Give back, unaltered, the lines from the one with "The height and width of the screenshot is (982, 600)." to the end of the material, omitting pictures.

■ MATERIAL TO PROCESS ■
++++++++
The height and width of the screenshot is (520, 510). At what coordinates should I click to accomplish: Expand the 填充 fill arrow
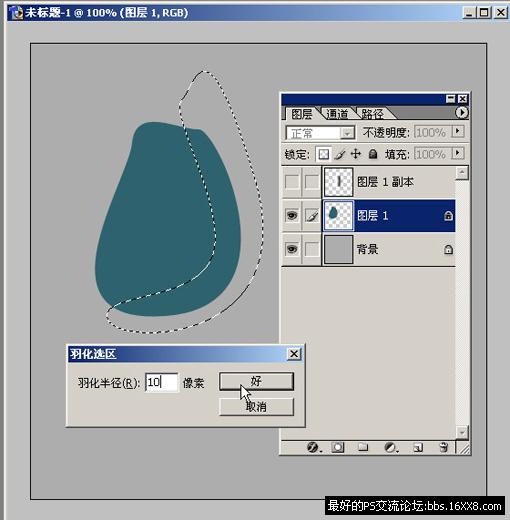click(458, 153)
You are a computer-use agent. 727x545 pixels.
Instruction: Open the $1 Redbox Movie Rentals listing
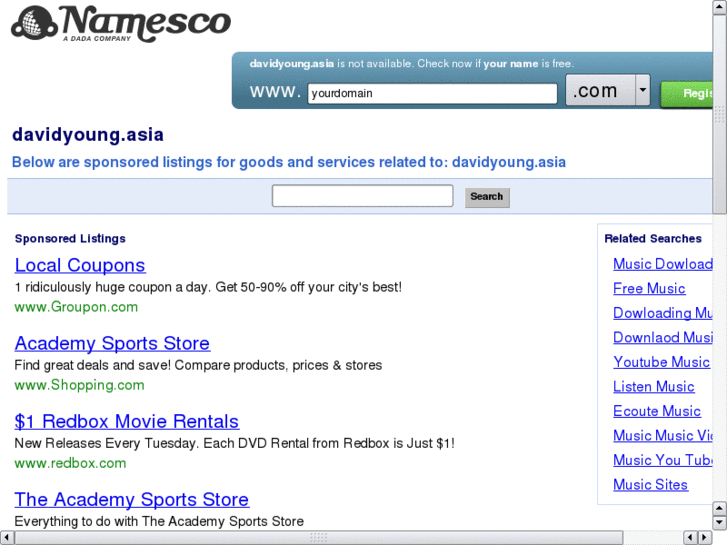[127, 422]
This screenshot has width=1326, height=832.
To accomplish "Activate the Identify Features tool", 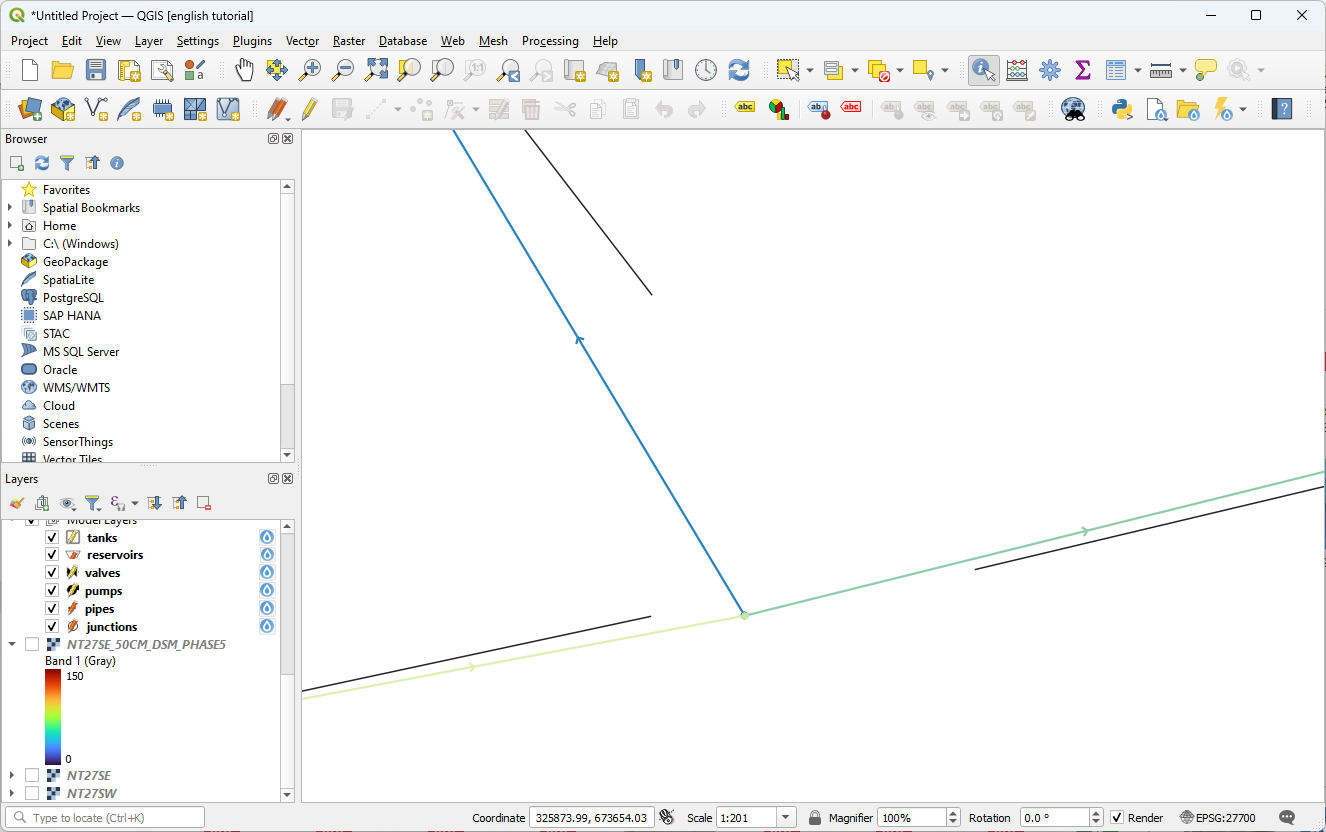I will [983, 70].
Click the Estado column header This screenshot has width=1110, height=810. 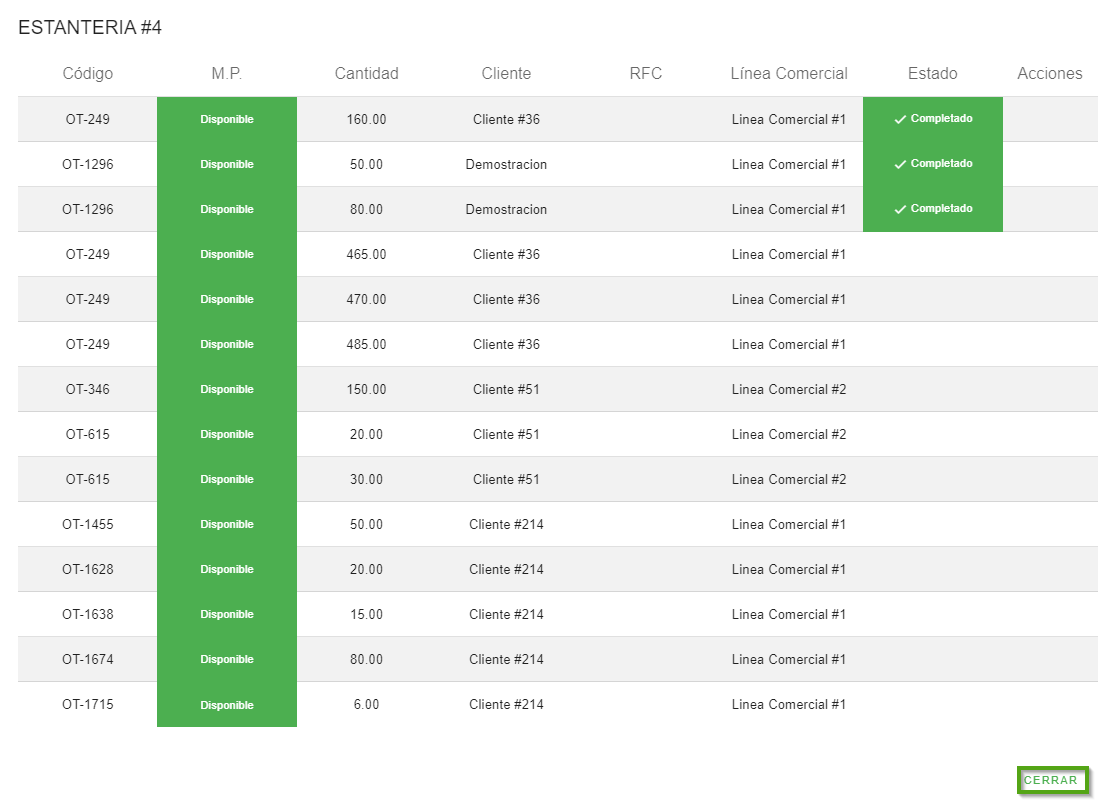click(932, 73)
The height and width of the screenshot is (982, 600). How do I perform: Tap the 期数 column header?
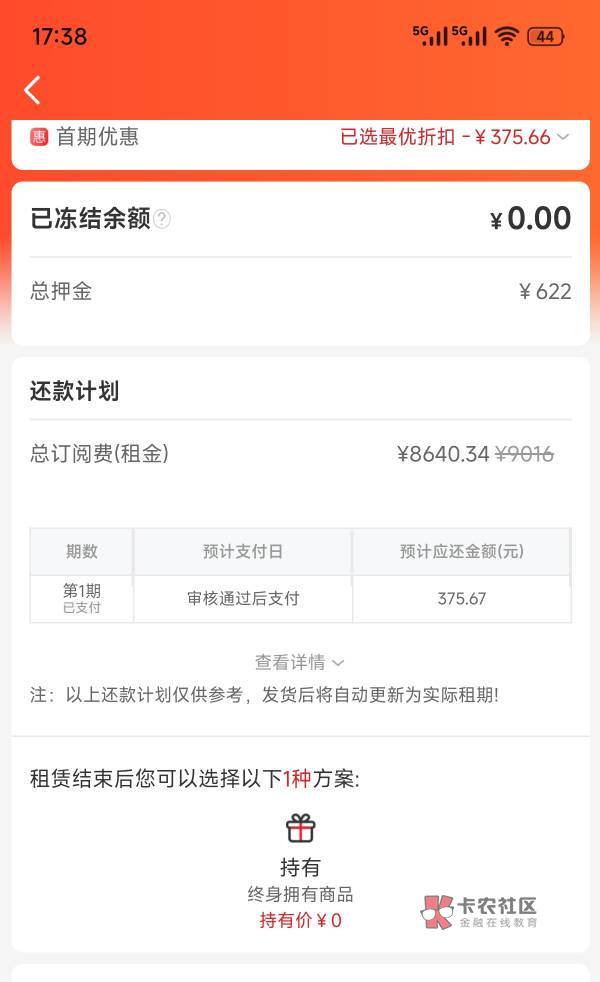coord(82,551)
++++++++
■ ANSWER TO THE EXERCISE ■
The height and width of the screenshot is (982, 600). How do I perform: Tap the 期数 column header?
coord(82,551)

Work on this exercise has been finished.